Mathematics For Human Flourishing
Nov 22, 2022
I just finished the book "Mathematics For Human Flourishing" by Francis Su. I didn't know what to expect, but I needed to hear its message:
Believe that you and every person in your life can flourish in mathematics.
I was deeply moved (literally to tears) with Francis's correspondence with Christopher Jackson, a federal prison inmate who found meaning and purpose through math.
I also was touched by Francis's vulnerability sharing the hardships in getting his PhD. This describes a pivotal moment between Francis and his PhD advisor Persi W. Diaconis:
After I told him that I might leave, he said: I would rather you work with me than quit. It was an act of grace - undeserved kindness, indeed love, that he reached out to me. Through my soul-searching, I had already freed myself from the burden of needing the PhD to give me dignity. Now I was being offered a chance to come back to mathematics, this time for the joy of mathematics itself.
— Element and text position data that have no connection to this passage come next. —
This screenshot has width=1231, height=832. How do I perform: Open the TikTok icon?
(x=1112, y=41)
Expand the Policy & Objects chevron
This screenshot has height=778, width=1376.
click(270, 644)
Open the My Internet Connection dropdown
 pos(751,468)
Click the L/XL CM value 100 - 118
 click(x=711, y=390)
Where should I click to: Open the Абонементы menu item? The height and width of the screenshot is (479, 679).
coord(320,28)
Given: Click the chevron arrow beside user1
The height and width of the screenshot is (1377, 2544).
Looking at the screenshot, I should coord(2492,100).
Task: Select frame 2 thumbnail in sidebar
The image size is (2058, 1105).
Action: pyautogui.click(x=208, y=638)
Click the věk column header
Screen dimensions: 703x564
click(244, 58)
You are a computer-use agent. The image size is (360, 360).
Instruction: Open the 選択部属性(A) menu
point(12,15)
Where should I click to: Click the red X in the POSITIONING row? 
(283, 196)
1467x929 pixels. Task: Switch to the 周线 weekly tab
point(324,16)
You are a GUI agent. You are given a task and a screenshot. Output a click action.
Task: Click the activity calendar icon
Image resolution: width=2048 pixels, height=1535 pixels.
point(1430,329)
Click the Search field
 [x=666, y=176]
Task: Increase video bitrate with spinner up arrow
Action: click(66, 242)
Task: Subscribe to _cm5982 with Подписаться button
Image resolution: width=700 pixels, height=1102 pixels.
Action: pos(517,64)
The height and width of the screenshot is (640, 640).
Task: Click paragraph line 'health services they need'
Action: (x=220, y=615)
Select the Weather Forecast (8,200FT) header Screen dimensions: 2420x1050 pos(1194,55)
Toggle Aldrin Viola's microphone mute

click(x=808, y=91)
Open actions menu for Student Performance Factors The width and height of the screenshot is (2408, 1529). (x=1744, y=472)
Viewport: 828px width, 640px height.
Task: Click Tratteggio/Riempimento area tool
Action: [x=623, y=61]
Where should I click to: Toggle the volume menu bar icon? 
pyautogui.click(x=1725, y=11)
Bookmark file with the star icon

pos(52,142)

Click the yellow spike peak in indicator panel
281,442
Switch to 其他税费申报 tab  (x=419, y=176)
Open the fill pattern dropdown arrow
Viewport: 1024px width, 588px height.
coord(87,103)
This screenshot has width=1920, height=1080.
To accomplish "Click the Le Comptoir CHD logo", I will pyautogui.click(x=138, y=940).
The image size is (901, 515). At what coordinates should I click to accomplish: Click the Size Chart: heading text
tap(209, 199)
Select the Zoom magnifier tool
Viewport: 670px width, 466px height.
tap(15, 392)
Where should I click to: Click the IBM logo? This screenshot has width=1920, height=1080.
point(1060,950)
I've been attempting to get back into math, and I've been asking myself why I'm even doing it. Reading this book helped me find my answer, which I realized is the same reason that I do music: for the joy of music itself, not for how it looks to others.
I resonated with Francis's reflections:
Why do mathematics? Was it for prestige, some external good? Was it to prove that I was better than someone else at mathematics? Was it to compare myself to others? Was it for significance?
I'd been groomed by society to see math as a way of drawing a circle and putting myself in it, believing that math was a showcase for flaunting talent rather than a playground for building virtue.
I have an emotional past with math. From trauma in high school honors pre-calculus, withdrawing from linear algebra in undergrad, to almost failing linear algebra again in grad school, I wonder why I still have an inkling of interest in math.
This book helped me separate my academic failures from the moments where I experienced wonder and joy in math. Funny enough, most of these moments came from CS classes, e.g. Automata Theory, Algorithms, and Discrete Math.
I'm looking forward to learning math again not for a degree, not for applications to work, but simply for the virtues that math builds:
Exploration, Meaning, Play, Beauty, Permanence, Truth, Struggle, Power, Justice, Freedom, Community, Love
There are so many great quotes from the book. I'll end with this one:
As a mathematical learner, don't let yourself be sucked into an education that champions mathematics as pure logic, cold and heartless, a bunch of rules to follow. Who would want to learn that, or teach that? That is not where the heart of mathematics is. You cannot separate the proper practice of mathematics from what it means to be human.